The Law – “With a signature today from California Governor Gavin Newsom, landmark employment bill AB5 is now a game-changing law that could force businesses like Uber and DoorDash to reclassify their contractors as employees… But some businesses are gearing up for a fight. Uber has already said it won’t need to make changes to the status of its workers, claiming its drivers and delivery people aren’t central to its business…. The newly signed law takes effect on January 1, but DoorDash couriers and the like won’t become employees overnight. Workers or labor enforcement agencies will first have to challenge a worker’s classification.” Details via Caleb Pershan in Eater SF.
The Media – The Association of Food Journalists announced its 2019 Awards yesterday. Full list here, and congrats all! (And a special shout out to “This Man” who is featured in two first place headlines: “This Man Wants You to Eat More Meat,” and “This Man Knows Good Chicken.” What a guy.)
The Media Too – In a leaving-food-media essay on the Takeout, the site he founded in 2017 for the Onion platform, Kevin Pang says he’s moving on to open “his own consultancy, where he and a select group of clients collaborate on projects that impress, wow, and arouse curiosity.” [Arousal joke here]. Best of luck!
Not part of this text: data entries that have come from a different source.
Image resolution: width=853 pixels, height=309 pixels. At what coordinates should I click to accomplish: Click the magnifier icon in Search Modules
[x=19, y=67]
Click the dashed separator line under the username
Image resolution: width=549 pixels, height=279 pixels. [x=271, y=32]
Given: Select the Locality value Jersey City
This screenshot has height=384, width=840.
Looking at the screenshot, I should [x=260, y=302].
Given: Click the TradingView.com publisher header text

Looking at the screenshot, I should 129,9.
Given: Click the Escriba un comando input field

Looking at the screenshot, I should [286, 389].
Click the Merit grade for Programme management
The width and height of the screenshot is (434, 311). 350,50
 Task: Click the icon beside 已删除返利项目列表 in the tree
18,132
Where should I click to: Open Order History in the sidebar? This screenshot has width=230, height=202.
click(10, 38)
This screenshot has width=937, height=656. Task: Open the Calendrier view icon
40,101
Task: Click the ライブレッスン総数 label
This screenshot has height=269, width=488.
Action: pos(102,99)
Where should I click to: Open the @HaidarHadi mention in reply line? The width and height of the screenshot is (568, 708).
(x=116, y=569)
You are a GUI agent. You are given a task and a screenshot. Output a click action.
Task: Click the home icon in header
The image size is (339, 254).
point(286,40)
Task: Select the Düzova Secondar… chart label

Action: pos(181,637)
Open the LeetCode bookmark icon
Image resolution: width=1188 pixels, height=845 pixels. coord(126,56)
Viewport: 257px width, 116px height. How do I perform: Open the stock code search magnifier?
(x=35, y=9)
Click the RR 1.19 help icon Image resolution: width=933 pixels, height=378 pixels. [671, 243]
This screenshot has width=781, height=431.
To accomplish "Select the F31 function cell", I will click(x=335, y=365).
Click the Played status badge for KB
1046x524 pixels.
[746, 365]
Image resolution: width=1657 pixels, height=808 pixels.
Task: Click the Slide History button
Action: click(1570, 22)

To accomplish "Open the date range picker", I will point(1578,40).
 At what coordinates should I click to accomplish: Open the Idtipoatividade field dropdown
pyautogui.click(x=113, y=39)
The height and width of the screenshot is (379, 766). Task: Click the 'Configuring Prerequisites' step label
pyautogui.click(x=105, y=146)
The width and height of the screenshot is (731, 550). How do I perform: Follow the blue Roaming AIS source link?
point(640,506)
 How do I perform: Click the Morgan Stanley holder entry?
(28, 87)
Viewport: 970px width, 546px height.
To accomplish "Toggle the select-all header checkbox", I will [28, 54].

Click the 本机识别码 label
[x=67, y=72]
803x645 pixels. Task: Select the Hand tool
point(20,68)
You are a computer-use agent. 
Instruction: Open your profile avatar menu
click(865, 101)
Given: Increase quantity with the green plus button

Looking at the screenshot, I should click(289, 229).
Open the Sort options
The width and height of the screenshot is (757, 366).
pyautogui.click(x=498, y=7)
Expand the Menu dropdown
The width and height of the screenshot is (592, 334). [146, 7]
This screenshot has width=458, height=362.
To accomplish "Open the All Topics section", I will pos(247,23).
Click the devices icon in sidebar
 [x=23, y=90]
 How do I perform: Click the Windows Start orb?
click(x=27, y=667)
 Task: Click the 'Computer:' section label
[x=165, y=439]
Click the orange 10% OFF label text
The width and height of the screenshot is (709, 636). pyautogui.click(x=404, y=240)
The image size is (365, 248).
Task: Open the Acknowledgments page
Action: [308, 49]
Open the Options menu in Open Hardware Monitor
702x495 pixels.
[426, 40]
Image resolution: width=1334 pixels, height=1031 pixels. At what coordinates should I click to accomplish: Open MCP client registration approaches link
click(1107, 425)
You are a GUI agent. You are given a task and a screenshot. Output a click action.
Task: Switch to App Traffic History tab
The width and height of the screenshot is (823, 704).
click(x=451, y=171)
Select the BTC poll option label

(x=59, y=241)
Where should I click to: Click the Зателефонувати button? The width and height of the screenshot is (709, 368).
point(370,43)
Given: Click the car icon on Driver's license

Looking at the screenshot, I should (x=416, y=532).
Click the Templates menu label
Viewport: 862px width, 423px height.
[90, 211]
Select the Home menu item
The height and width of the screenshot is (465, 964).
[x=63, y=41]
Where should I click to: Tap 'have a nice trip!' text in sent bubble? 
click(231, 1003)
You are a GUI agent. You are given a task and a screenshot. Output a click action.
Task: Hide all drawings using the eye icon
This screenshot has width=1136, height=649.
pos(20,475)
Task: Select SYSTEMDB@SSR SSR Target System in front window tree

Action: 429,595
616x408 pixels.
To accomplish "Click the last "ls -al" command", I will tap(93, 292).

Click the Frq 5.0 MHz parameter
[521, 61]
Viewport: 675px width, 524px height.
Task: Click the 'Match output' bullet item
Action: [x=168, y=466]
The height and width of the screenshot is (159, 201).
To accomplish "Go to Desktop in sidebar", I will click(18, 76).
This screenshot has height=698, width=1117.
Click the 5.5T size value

And last and least – Here’s David Kinch on Twitter yesterday: “Really great reading reviews and learning more about the critic than the subject of the review. Not.” Two things here. First, can anyone tell me which recent review he’s talking about? Is it Tejal Rao waking up from a nap(a) or did I miss something else? And second: Wow, “not” really is the ultimate surprise burn. Psych!
And that’s it for today.
I’ll see you here Tuesday for next Family Meal.